Driven noticed you driving a 1992 Lancia Integrale Evo? The Integrale won the World Rally Championship six years running (1988-1993).
It has a 2-litre 16-valve turbo motor 0-100km/h in 6.3 seconds. It is manual and 4-wheel drive.
My car is white and has Martini racing stripes. It is very low mileage. It is practically unbeatable by anything on winding country roads.
And it is one of 21 cars? I have loved cars since I was 12 years old and asked to give a talk at the Onehunga Rotary Club.
I chose Henry Ford as my topic, and I did a lot of research, including writing to the Ford Motor company in Detroit.
From about 25 years ago, I always owned three or four cars (and felt guilty) but then I had a liberating moment when I realised I was a car collector.
That had the effect of me giving myself permission to buy more.
My oldest car is a 1969 Ford Mustang, but nearly all the cars are Italian and German and are in the decades of 70s, 80s and 90s.

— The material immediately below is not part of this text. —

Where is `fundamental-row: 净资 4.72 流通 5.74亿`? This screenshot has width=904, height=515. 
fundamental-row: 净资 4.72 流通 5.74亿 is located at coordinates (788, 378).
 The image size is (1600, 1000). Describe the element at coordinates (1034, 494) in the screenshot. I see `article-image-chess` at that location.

My favourite marques are Ferrari, Alfa Romeo, BMW and Porsche.
The most unusual are probably a 1992 Alfa Zagato SZ, of which only 1000 were built, and a 1991 BMW Z1, which was also limited production and is a two-seater roadster with doors that slide down electronically into the sills.
Would you sell any? I’ve sold four (Ferrari Maranello, Ferrari Dino 246GTS, Alfa GTA, Jaguar XK150S) but I missed them so much I have managed to buy all but the Jaguar back.
Pictures / Ted Baghurst
Where do you keep them? I have four garaging locations and also rely on the fact that at any given time, four or five cars are away being serviced or getting warrants.
I sometimes “forget” to pick them up for a while.
Key consideration when buying a car? Sporty and high performance; relatively rare and low mileage.
Are you a hands-on owner? No. Continental Car Services do a lot.
The more specialist work, especially on the older cars, is arranged by Robbie Francevic, who knows all the right people to go to.
Your everyday car? For the last few years it has been a BMW 1M (which is rapidly becoming a modern-day classic partly by virtue of limited production numbers) but I now have a Porsche GT4, which is a surprisingly practical everyday car.
Do you have a favourite? I usually say “whichever one I am driving that day”, but probably the BMW Z1, which I bought new in 1991 out of England and is now a classic.
The 1973 Ferrari Dino 246 GTS is pretty special too.
Who else is allowed to drive the cars? Mostly driven by my sons (my daughter lives in London) but I will allow others I have confidence in to drive them.
Dream car? I have 21 dream cars.
What do you always keep in your cars? CDs (jazz and blues).
Do you prefer manual or automatic? Definitely manual. Only two of the cars are auto.
Favourite car colour? Probably red or maybe yellow. Easy to see.
Pictures / Ted Baghurst
Any personalised plates? I have the sequence of ITA 1 to 6 on the Italian cars.
Sundry other plates on the rest — VELOCE on the Lancia; THE 69 on the Mustang; 850 on the BMW 1M (just a plate I’ve owned a long time); 911 C4S on a 1998 Porsche 911 C4S; Z1 BMW on the BMW; S GT4 on the GT4; MOSTRO on the Alfa Zagato.
(The Italians called it IL MOSTRO, the monster, because it was considered ugly.)
Most memorable road trip? Last year, I did a 7000km trip in the South West of the US, including the bottom half of Route 66, a couple of national parks and down the Pacific Coast in a new Corvette ZO6 (which is now part of the collection).
A lot of it was in the desert. Amazing scenery. This year, I picked the GT4 up from the Porsche factory and drove to Milan through the Italian Alps, including the famous Stelvio pass.
Favourite movie car scene? The car chase in Bullitt with Steve McQueen in a 1968 Mustang chasing a Dodge Charger in the streets of San Francisco.
Favourite race driver? Robbie Francevic. First because he was dominant in Australia and New Zealand saloon car racing and, secondly, because he has become closely associated with me and my collection and has taught me and my family so much about driving safely and fast.
Pictures / Ted Baghurst
Great day trip out of Auckland? I think the drive up to Matakana by the coast road near Kaipara is great — lot of winding roads and interesting countryside.
Other drivers ... what irritates you most? Drivers who don’t put their lights on, followed closely by drivers who sit in the outside lane on the motorway when the inside lane is free.
If you could change one road rule? I’d like to see the motorway rule “keep to the left” enforced to avoid the dangers of passing on the inside.
Lastly, Auckland’s traffic? I think that the bus lanes have made the roads more congested as they are empty most of the time.
I am not against them in principle, but I think they should be used more selectively.